Thursday, May 19, 2011

California will release expensive medical prisoners

I wrote previously about the Governor from Mississippi who released two sisters from prison because the cost of providing dialysis was more than the prison system could bear.  This seems to be a nationwide trend.  Under a state law signed by Gov. Arnold Schwarzenegger in September, prisoners who are in a highly incapacitated state and deemed to pose no threat to society can be released if the parole board approves.  The legislation was passed as a cost savings measure.

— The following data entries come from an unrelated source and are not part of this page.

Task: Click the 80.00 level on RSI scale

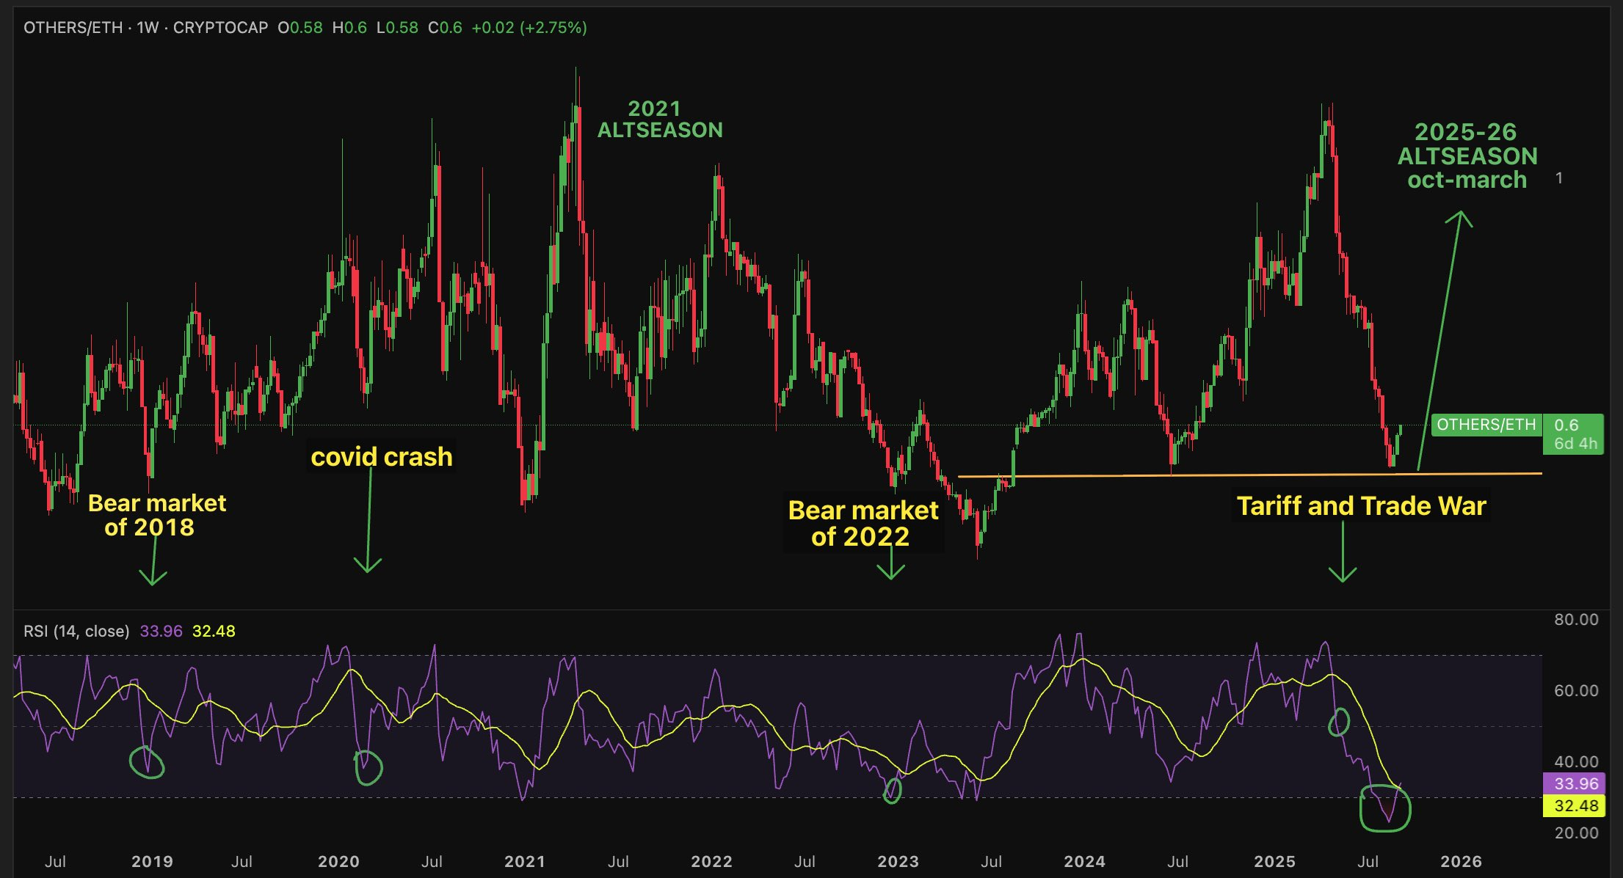Action: (1575, 620)
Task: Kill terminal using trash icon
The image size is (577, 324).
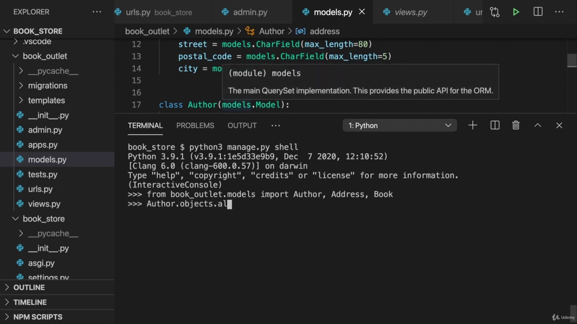Action: point(516,126)
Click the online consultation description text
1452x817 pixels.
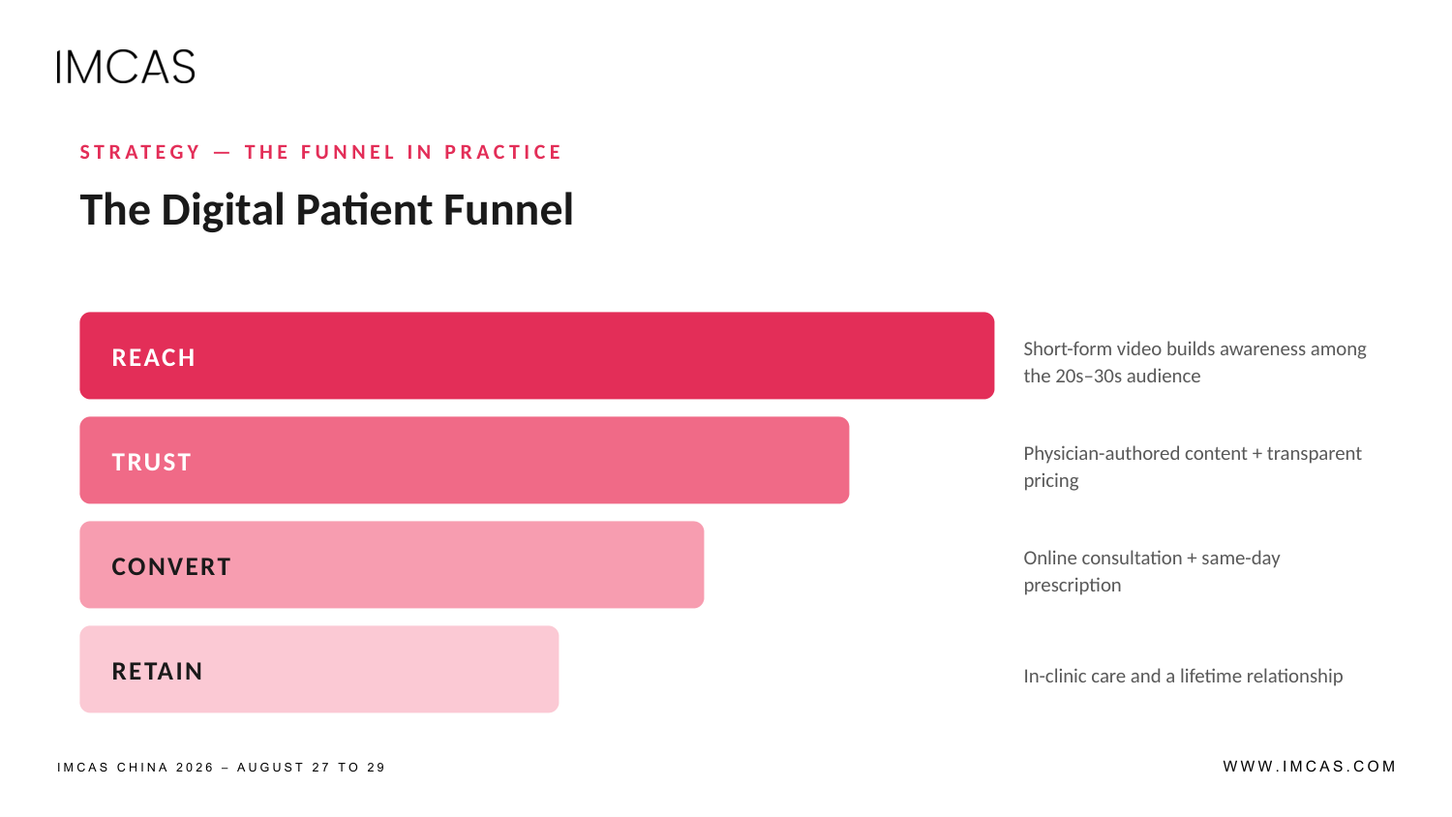(1152, 571)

The first prisoner up for release is Steven Charles Martinez, a 42 year old quadriplegic who needs total care.  He had multiple arrests before entering prison in 1998 after being convicted in a brutal rape and kidnap of a woman.  It was a very violent crime and he was sentenced to 157 years in prison.  While in prison,  two inmates attacked Martinez and stabbed him in the neck, lacerating his spinal cord and making him a quadriplegic who requires feeding, position change, oral care and cleaning of his body and bed due to incontinence.

Both the warden and chief medical officer at the Corcoran prison have recommended he be released as he poses no threat to society in his current state.  So far the corrections department has recommended that the parole board deny his release due to the "vile nature" of his crimes who could use others to carry out his threats. The state Board of Parole hearing will begin next week.

There are dozens of other incapacitated prisoners who would qualify for early release and will be up for hearings.

I am slightly conflicted on this issue.  The cost of caring for these patients will not go away if they leave prison.  They will become Medicare/Medical eligible and still depend upon taxpayer's dollars.  But the care would be cheaper as prison care is much more expensive and special guards are required for all patients-even those in vegetative states when they receive medical care.

Our prisons are designed to protect the public, but also to "punish" the offender.  Victim groups expect the offender to spend their remaining days locked up.

This is one with no easy answers.  I don't want an aging child molester or violent murderer at home sitting comfortably on a sofa, watching re-runs of "CSI".  But spending millions on debilitated prisoners, when that money could be better spent on children and other needed health care should tilt the scale toward  financial stewardship and common sense.


Pissed Off Patient said...

Well when they go on medicare aren't they subject to Arizona like budget cuts?

'Sorry, you're too expensive to keep alive. Enjoy your death!'

The economic crunch has been a death sentence for many people.


Anne said...

I agree that this is a complicated issue, it would be interesting to know how much money would be saved in releasing all prisoners in this category.

Anonymous said...

I think we as a society need to rethink prison as a valid form of punishment. It is not very effective and is very expensive. Some type of graded restitution/corporal punishment/capital punishment would be more effective and cheaper.